[Records to process]
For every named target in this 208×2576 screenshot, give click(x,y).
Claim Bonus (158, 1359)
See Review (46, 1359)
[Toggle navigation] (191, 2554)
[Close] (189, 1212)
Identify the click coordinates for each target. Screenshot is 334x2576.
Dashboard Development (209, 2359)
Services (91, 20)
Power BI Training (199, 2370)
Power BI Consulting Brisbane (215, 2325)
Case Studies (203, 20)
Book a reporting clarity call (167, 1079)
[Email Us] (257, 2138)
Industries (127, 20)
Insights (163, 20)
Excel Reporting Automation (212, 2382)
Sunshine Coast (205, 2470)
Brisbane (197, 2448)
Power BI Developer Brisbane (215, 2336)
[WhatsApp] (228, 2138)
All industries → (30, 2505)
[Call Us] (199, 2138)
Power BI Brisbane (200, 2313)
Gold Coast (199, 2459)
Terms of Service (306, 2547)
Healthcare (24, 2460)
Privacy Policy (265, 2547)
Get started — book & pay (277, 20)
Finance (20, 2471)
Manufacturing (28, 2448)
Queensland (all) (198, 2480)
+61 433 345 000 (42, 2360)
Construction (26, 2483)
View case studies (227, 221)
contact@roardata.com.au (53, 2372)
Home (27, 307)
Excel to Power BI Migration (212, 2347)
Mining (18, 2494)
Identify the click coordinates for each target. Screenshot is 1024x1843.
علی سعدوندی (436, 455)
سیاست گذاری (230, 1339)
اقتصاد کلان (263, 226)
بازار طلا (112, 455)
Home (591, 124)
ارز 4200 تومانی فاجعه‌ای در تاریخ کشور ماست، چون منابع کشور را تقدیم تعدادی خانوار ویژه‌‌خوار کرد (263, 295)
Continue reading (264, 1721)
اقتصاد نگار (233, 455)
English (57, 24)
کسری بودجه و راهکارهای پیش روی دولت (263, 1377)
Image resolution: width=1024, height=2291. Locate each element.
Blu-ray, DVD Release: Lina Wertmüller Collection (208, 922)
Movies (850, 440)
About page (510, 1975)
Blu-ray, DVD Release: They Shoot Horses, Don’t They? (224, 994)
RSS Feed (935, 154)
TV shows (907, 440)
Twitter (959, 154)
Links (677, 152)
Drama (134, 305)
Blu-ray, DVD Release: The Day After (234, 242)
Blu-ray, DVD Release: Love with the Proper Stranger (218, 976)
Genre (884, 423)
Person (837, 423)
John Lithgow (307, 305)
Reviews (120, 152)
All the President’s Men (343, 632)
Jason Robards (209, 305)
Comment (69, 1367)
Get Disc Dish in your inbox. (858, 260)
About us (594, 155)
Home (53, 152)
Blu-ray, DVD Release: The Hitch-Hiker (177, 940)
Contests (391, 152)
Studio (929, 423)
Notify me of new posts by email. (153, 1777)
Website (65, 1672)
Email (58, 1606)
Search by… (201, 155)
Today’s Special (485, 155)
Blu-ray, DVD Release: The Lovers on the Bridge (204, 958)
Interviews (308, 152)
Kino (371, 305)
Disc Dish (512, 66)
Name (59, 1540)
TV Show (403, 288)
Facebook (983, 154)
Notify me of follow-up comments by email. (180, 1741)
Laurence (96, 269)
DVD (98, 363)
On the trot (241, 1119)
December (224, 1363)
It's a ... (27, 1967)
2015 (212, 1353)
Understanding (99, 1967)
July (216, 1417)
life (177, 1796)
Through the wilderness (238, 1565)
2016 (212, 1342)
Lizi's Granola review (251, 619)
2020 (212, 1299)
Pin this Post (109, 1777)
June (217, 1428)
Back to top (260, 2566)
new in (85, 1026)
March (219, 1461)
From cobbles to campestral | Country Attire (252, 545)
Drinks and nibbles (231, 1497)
[/Records to process]
* Action item:
Transcribe the full listing, matching it exactly.

* Task result:
For every named target in this 208×2576 screenshot, give click(x,y).
Claim Bonus (158, 1359)
See Review (46, 1359)
[Toggle navigation] (191, 2554)
[Close] (189, 1212)
Identify the click coordinates for each target. Screenshot is 334x2576.
Dashboard Development (209, 2359)
Services (91, 20)
Power BI Training (199, 2370)
Power BI Consulting Brisbane (215, 2325)
Case Studies (203, 20)
Book a reporting clarity call (167, 1079)
[Email Us] (257, 2138)
Industries (127, 20)
Insights (163, 20)
Excel Reporting Automation (212, 2382)
Sunshine Coast (205, 2470)
Brisbane (197, 2448)
Power BI Developer Brisbane (215, 2336)
[WhatsApp] (228, 2138)
All industries → (30, 2505)
[Call Us] (199, 2138)
Power BI Brisbane (200, 2313)
Gold Coast (199, 2459)
Terms of Service (306, 2547)
Healthcare (24, 2460)
Privacy Policy (265, 2547)
Get started — book & pay (277, 20)
Finance (20, 2471)
Manufacturing (28, 2448)
Queensland (all) (198, 2480)
+61 433 345 000 (42, 2360)
Construction (26, 2483)
View case studies (227, 221)
contact@roardata.com.au (53, 2372)
Home (27, 307)
Excel to Power BI Migration (212, 2347)
Mining (18, 2494)
Identify the click coordinates for each target. Screenshot is 1024x1843.
علی سعدوندی (436, 455)
سیاست گذاری (230, 1339)
اقتصاد کلان (263, 226)
بازار طلا (112, 455)
Home (591, 124)
ارز 4200 تومانی فاجعه‌ای در تاریخ کشور ماست، چون منابع کشور را تقدیم تعدادی خانوار ویژه‌‌خوار کرد (263, 295)
Continue reading (264, 1721)
اقتصاد نگار (233, 455)
English (57, 24)
کسری بودجه و راهکارهای پیش روی دولت (263, 1377)
Image resolution: width=1024, height=2291. Locate each element.
Blu-ray, DVD Release: Lina Wertmüller Collection (208, 922)
Movies (850, 440)
About page (510, 1975)
Blu-ray, DVD Release: They Shoot Horses, Don’t They? (224, 994)
RSS Feed (935, 154)
TV shows (907, 440)
Twitter (959, 154)
Links (677, 152)
Drama (134, 305)
Blu-ray, DVD Release: The Day After (234, 242)
Blu-ray, DVD Release: Love with the Proper Stranger (218, 976)
Genre (884, 423)
Person (837, 423)
John Lithgow (307, 305)
Reviews (120, 152)
All the President’s Men (343, 632)
Jason Robards (209, 305)
Comment (69, 1367)
Get Disc Dish in your inbox. (858, 260)
About us (594, 155)
Home (53, 152)
Blu-ray, DVD Release: The Hitch-Hiker (177, 940)
Contests (391, 152)
Studio (929, 423)
Notify me of new posts by email. (153, 1777)
Website (65, 1672)
Email (58, 1606)
Search by… (201, 155)
Today’s Special (485, 155)
Blu-ray, DVD Release: The Lovers on the Bridge (204, 958)
Interviews (308, 152)
Kino (371, 305)
Disc Dish (512, 66)
Name (59, 1540)
TV Show (403, 288)
Facebook (983, 154)
Notify me of follow-up comments by email. (180, 1741)
Laurence (96, 269)
DVD (98, 363)
On the trot (241, 1119)
December (224, 1363)
It's a ... (27, 1967)
2015 (212, 1353)
Understanding (99, 1967)
July (216, 1417)
life (177, 1796)
Through the wilderness (238, 1565)
2016 (212, 1342)
Lizi's Granola review (251, 619)
2020 (212, 1299)
Pin this Post (109, 1777)
June (217, 1428)
Back to top (260, 2566)
new in (85, 1026)
March (219, 1461)
From cobbles to campestral | Country Attire (252, 545)
Drinks and nibbles (231, 1497)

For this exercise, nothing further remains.